Things in World Superbike too are not different.  In their attempt to make World Superbikes less production based and more like prototypes, the costs of running a team have also sky rocketed.  This has prompted the organizers to take drastic steps such as allowing only one motorcycle per rider in each team.  In 2010, the grid size of the World Supersport category (600cc production motorcycles) fell to just sixteen.  The numbers were boosted in 2011 by saying that each team could run only one bike per rider and that immediately doubled the number of entries.  With grid numbers slipping to 18 this year, the same is now being attempted with the Superbike category as well.  The message is clear, there is no money for extravagance.  Right now both categories are fighting for the same space and the same market.  Let us face it, World Superbikes does not enough TV exposure as does MotoGP.  The MotoGP and Superbikes run with identical 1000cc engine capacity, as do the Moto2 and Supersport with identical 600cc engines.  Both series organizers now have a single owner, namely Bridgepoint.  So why not make the whole exercise cheaper and more meaningful by clubbing the two series together.  Like in Formula1 let there be constructors who have chassis and plonk engines from various manufacturers in them.  The integration will not be easy, but it is something that one should work towards in order to save motorcycle racing from vagaries of the economy and from the ruthless ambition of motorcycle manufacturers.

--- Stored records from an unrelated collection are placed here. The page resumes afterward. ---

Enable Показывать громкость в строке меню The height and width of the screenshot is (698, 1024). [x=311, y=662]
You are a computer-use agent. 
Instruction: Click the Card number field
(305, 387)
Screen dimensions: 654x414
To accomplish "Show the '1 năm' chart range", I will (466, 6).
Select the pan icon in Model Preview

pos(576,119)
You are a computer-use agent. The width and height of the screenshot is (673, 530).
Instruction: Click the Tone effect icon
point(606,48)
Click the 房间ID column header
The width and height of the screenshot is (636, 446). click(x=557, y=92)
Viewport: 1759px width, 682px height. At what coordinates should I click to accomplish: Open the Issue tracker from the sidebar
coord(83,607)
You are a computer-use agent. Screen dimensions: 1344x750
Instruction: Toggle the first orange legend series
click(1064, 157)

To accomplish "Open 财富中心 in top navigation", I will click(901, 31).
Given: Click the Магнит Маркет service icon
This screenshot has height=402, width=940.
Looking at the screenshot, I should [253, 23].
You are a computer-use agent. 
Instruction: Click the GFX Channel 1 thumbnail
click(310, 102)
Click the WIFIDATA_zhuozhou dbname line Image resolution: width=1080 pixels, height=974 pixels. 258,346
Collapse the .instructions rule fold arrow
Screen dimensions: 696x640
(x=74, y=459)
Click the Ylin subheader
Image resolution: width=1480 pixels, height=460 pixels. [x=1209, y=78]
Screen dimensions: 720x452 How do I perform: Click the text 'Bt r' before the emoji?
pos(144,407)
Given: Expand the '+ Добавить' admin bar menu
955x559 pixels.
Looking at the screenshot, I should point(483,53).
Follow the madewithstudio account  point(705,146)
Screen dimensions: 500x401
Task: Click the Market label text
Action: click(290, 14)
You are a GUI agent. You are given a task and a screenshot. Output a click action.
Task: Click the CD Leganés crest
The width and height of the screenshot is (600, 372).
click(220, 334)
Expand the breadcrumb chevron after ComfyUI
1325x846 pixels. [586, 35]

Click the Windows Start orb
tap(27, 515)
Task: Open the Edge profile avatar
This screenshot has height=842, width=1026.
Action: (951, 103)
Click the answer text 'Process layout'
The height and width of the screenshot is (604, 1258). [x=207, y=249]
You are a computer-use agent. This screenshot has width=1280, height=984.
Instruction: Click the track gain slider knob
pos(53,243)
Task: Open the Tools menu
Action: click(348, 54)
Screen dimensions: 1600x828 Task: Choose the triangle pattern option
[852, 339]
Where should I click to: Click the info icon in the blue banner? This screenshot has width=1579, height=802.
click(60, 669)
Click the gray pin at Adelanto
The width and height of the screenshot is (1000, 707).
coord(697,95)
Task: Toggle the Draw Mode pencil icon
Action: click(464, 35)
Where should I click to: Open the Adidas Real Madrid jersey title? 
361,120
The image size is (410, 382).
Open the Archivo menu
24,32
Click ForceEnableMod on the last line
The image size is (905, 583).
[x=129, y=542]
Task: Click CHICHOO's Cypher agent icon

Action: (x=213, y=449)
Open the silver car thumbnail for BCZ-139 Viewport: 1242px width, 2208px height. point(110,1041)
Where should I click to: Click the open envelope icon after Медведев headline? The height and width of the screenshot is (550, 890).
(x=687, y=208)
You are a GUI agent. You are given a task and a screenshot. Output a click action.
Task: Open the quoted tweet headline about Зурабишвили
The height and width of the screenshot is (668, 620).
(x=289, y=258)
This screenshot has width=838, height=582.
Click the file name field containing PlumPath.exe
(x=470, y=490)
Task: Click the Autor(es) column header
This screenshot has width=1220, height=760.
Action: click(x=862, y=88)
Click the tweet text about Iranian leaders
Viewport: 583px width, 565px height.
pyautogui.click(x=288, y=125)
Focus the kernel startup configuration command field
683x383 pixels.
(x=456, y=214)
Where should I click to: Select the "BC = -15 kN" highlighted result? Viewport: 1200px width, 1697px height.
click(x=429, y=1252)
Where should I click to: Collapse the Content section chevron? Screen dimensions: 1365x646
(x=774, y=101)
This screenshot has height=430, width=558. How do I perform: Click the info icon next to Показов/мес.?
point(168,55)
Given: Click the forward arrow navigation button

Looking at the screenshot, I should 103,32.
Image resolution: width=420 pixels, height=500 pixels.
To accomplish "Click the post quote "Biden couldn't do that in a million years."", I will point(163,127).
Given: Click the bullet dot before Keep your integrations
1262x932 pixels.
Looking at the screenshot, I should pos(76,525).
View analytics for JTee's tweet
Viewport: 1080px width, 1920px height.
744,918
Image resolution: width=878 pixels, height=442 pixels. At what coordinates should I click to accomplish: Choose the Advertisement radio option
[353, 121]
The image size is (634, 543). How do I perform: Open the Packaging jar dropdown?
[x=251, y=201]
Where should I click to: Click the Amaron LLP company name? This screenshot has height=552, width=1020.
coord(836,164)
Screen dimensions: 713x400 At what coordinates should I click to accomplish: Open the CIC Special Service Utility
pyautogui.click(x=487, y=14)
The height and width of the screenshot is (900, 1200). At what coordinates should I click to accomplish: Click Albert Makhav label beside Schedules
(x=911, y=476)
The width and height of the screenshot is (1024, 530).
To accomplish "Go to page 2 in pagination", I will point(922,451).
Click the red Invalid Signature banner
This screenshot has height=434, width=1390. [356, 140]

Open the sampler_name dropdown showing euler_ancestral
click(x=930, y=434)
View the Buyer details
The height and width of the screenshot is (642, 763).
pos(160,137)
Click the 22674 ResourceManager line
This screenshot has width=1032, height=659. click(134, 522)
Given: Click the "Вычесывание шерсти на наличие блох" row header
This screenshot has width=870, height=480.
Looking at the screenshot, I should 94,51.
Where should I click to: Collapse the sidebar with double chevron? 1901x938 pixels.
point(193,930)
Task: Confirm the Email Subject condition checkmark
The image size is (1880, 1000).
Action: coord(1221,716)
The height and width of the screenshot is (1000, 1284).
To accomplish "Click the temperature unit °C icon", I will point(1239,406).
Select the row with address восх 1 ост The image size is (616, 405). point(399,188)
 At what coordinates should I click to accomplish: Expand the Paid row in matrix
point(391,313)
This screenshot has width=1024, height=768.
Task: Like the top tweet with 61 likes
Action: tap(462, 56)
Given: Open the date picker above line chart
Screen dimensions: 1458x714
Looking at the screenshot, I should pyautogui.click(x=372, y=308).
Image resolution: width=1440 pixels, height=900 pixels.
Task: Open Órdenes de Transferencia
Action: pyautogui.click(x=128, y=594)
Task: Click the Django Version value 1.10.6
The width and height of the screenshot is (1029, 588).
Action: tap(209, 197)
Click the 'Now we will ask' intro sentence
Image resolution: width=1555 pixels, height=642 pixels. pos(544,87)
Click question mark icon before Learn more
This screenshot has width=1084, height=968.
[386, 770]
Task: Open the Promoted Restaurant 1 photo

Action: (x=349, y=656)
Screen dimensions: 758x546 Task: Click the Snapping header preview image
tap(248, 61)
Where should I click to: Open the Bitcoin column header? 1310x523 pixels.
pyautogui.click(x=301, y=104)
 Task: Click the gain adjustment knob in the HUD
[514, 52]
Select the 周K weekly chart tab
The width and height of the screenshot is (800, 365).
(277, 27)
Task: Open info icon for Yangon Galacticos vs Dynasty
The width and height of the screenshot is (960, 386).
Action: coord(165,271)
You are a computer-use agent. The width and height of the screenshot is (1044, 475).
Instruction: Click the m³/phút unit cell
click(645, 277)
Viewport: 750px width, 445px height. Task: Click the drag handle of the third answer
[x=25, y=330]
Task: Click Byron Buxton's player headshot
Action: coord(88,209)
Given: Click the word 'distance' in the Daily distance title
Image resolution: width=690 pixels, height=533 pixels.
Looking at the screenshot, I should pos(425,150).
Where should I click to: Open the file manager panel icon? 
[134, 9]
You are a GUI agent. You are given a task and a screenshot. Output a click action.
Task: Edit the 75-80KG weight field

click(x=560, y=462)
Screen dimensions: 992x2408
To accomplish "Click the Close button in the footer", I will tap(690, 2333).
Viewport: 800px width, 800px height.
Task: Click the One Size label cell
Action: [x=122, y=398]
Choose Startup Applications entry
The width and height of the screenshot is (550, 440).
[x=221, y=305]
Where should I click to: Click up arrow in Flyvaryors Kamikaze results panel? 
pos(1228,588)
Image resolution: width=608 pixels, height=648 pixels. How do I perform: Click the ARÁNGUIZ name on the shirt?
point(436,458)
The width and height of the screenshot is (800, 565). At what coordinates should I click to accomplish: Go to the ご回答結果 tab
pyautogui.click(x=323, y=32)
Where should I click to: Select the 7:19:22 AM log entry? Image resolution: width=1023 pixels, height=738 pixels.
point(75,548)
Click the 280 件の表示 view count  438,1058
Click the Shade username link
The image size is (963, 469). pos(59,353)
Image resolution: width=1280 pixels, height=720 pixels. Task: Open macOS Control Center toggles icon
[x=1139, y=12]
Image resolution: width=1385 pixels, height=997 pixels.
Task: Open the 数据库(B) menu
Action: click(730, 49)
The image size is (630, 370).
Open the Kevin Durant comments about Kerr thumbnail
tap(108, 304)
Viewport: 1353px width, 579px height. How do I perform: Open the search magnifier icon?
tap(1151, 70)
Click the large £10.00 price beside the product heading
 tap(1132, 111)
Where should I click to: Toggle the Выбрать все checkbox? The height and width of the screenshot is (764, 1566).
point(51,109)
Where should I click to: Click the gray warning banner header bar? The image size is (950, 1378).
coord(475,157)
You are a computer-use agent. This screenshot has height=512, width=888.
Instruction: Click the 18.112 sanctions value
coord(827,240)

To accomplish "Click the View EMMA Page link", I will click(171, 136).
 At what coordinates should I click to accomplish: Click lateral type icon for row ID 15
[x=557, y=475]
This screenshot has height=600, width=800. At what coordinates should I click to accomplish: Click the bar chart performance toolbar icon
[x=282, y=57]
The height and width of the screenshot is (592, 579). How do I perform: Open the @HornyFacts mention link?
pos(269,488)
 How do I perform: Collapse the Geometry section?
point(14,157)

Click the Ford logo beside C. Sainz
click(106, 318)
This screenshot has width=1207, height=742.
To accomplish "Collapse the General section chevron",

That exercise will be fraught with difficulties and will require a lot of head banging before positive results start emerging.  In the meanwhile for MotoGP salvation has to come from CRTs.  It is now clear that only twelve bikes will be put on the grid by the motorcycle manufacturers and the lessees.  Mercifully, the numbers seem to be coming in from the CRTs.  There are about 8 confirmed entries and one hopes that more will come to the fore in the coming days.  Otherwise, motorsport maybe something that we will tell as a story to our grandchildren.